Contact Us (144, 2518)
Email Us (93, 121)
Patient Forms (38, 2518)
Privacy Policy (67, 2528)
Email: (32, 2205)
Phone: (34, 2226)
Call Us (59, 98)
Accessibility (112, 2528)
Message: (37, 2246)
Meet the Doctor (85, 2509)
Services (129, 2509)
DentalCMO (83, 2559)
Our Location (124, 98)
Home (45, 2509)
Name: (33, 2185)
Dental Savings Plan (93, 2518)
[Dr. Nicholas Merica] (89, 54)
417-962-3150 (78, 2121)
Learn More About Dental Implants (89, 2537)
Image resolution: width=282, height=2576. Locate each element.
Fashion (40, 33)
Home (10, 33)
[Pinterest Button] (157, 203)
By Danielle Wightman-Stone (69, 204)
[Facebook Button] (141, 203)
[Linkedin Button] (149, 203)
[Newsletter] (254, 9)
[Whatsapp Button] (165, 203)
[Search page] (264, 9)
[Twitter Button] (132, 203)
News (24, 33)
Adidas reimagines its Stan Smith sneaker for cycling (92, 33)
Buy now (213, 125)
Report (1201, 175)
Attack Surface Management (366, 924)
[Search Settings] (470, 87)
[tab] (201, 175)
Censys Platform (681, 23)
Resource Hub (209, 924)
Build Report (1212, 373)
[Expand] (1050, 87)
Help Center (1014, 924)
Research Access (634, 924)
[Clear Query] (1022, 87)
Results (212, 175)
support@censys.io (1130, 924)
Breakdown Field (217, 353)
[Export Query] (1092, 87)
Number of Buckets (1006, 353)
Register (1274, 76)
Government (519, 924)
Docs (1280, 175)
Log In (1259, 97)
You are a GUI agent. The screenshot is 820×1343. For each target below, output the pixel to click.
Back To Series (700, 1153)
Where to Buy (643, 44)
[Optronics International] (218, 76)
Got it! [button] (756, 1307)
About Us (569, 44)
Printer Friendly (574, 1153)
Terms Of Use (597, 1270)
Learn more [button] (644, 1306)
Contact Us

• _Task statement_: Starting from the first line of the records above, retype each line exactly up to and including the one that contains "[Expand] (1050, 87)", and nothing more.

• _Answer to this exercise_:
Contact Us (144, 2518)
Email Us (93, 121)
Patient Forms (38, 2518)
Privacy Policy (67, 2528)
Email: (32, 2205)
Phone: (34, 2226)
Call Us (59, 98)
Accessibility (112, 2528)
Message: (37, 2246)
Meet the Doctor (85, 2509)
Services (129, 2509)
DentalCMO (83, 2559)
Our Location (124, 98)
Home (45, 2509)
Name: (33, 2185)
Dental Savings Plan (93, 2518)
[Dr. Nicholas Merica] (89, 54)
417-962-3150 (78, 2121)
Learn More About Dental Implants (89, 2537)
Image resolution: width=282, height=2576. Locate each element.
Fashion (40, 33)
Home (10, 33)
[Pinterest Button] (157, 203)
By Danielle Wightman-Stone (69, 204)
[Facebook Button] (141, 203)
[Linkedin Button] (149, 203)
[Newsletter] (254, 9)
[Whatsapp Button] (165, 203)
[Search page] (264, 9)
[Twitter Button] (132, 203)
News (24, 33)
Adidas reimagines its Stan Smith sneaker for cycling (92, 33)
Buy now (213, 125)
Report (1201, 175)
Attack Surface Management (366, 924)
[Search Settings] (470, 87)
[tab] (201, 175)
Censys Platform (681, 23)
Resource Hub (209, 924)
Build Report (1212, 373)
[Expand] (1050, 87)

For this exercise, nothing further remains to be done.